LA SALERNO PRIMA DI DE LUCA: ” SCONOSCIUTA ED INSIGNIFICANTE “. QUANTA VANAGLORIA !

Salerno, 18 dicembre 2013

Ambrogio IETTO

Il magone di De Luca

Ho voluto deliberatamente riascoltare su you tube l’intervista rilasciata dal sindaco di Salerno a Franco Esposito, direttore di Telecolore, ed andata in onda ieri nel telegiornale delle ore 14. Oltre ad essere interessato a verificare l’esattezza o meno di due aggettivi proferiti nel contesto delle risposte e da me percepiti, come accade in tante famiglie mentre consumavo il pasto principale della giornata, desideravo anche ritornare con maggiore attenzione sull’espressività facciale del sindaco, decisamente diversa dal solito anche se mascherata dal consueto piglio arrogante.

L’osservazione meno occasionale e più sistematica del volto del sindaco lascia trasparire l’ulteriore, forzosa accentuazione di un’apparente solennità del suo dire di taglio pontificale finalizzata ad attutire, senza poterlo nascondere del tutto, il grosso magone che l’onorevole De Luca si porta dentro.

Di ragioni ne ha da vendere e non riguarda soltanto i sigilli che si sono estesi dal Crescent all’intera piazza della Libertà, l’agorà dei tanti suoi desideri ma anche del sogno di gloria di lasciare ai posteri le proprie ceneri a garanzia e a tutela della propria grandeur d’âme.

Le sue espressioni, così poco generose nei riguardi del partito di cui è rappresentante anche in sede ministeriale, lasciano ipotizzare preavvisi probabilmente a lui già giunti della mancata candidatura al governatorato della Campania.

D’altro canto è doveroso dare atto al nostro sindaco dell’incapacità sua a contenere linguisticamente le personali esternazioni.
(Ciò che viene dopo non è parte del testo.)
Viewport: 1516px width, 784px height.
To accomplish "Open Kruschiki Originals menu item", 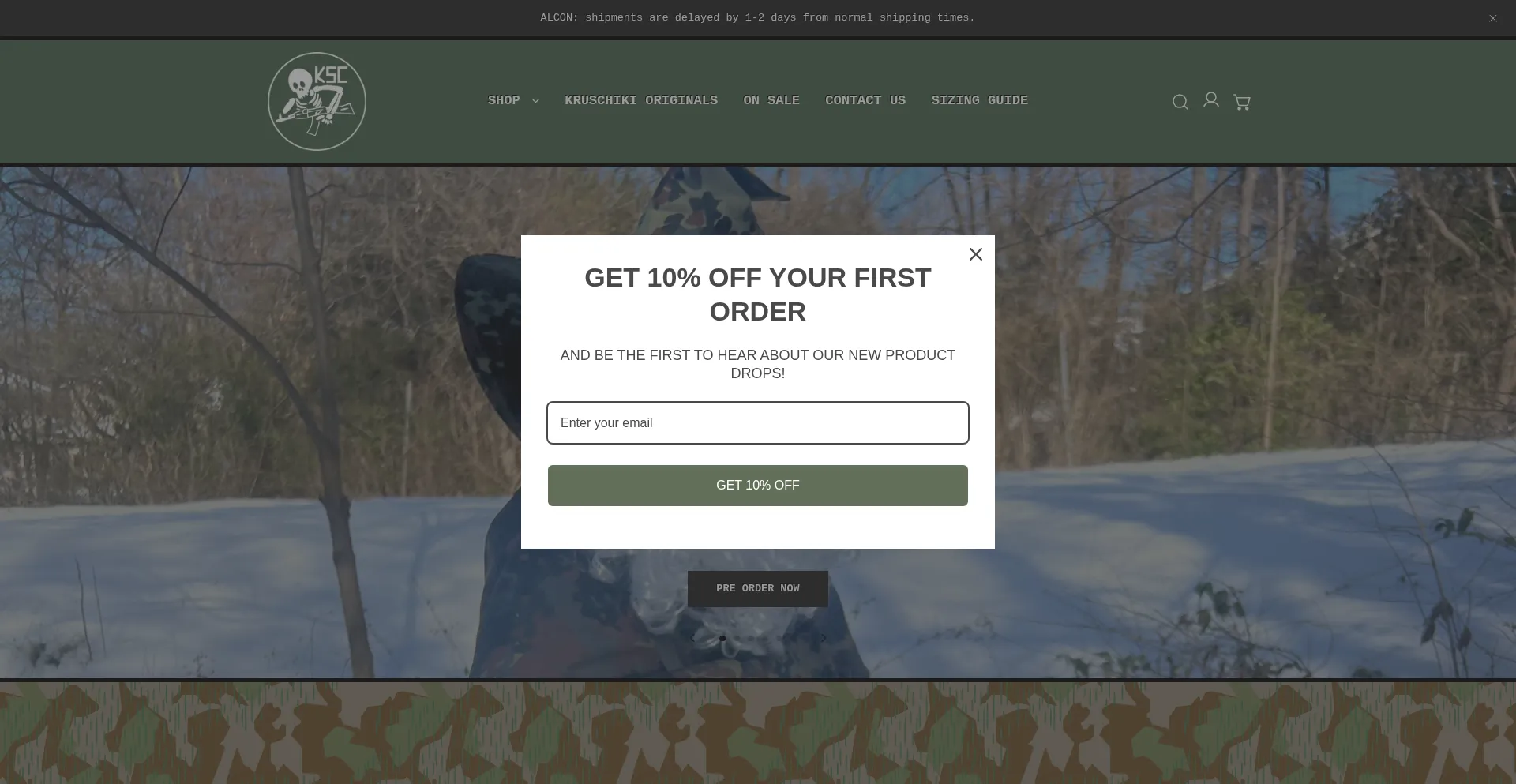I will pyautogui.click(x=641, y=100).
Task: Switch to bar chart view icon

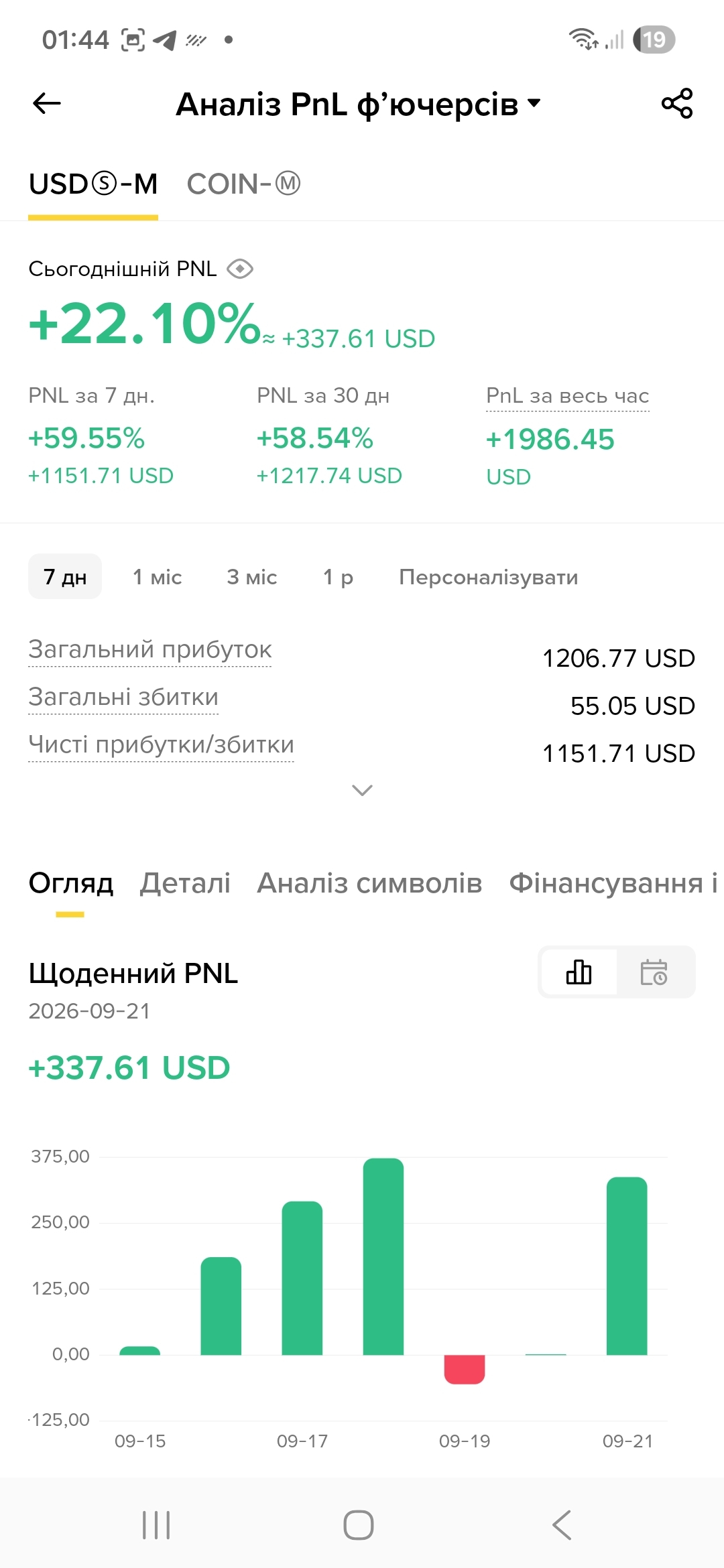Action: [x=579, y=972]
Ad esempio non solo è offensivo ma è anche scortese e per niente elegante riferirsi ad una giovane signora, parlamentare della Repubblica e sua collega di partito, ed evidenziare il suo modo di ‘ parlare a capocchia ‘ che in senso figurato significa ‘ parlare a casaccio, senza testa ‘, pur avendo consapevolezza che tutti i dizionari decodificano la capocchia in ‘estremità dilatata e convessa di una struttura lineare’( Sabatini – Coletti, pag. 387 ).

I due aggettivi realmente utilizzati nell’intervista e che mi convincono sull’incapacità – impossibilità per De Luca di mostrarsi persona dotata di essenziale equilibrio sono ‘ insignificante e sconosciuta ‘, due qualità attribuite alla città di Salerno del periodo antecedente l’avvio del suo sindacato.

Eppure questa città era ben conosciuta dallo scomparso suo papà che, con acume ed intuizione prospettica, ritenne che i 1000 abitanti isolati in quel di Ruvo del Monte ed abbarbicati a 674 metri sul livello del mare, non costituissero il capitale sociale positivo per assicurare al potenziale genio del suo figliolo la piena ed armonica realizzazione.

Il signor De Luca, desideroso di apprendere e di arricchire ulteriormente la sua intelligenza, aveva avuto modo di leggere che proprio non molto lontano da Ruvo, esattamente a Melfi, l’imperatore Federico II aveva firmato nel 1231 le Costituzioni ( il Liber Augustalis ) in cui veniva riconosciuta la notorietà di Salerno, sede dell’unica organizzazione formativa istituzionalizzata nel Regno ed abilitata a rilasciare il titolo di abilitazione alla professione medica.

De Luca padre sapeva bene che la città, mortificata poi dal figlio, si affacciava sul Mediterraneo e ricordava che il suo maestro insisteva tanto nel ribadire che la civiltà e il progresso hanno utilizzato sempre le vie del mare.

Onore, dunque, al compianto, onesto, piccolo commerciante di via Calenda e bocciatura piena per un figlio, sicuramente attivo amministratore, ma affetto da una delle più gravi patologie: la vanagloria, l’eccessivo ed immotivato compiacimento dei propri meriti.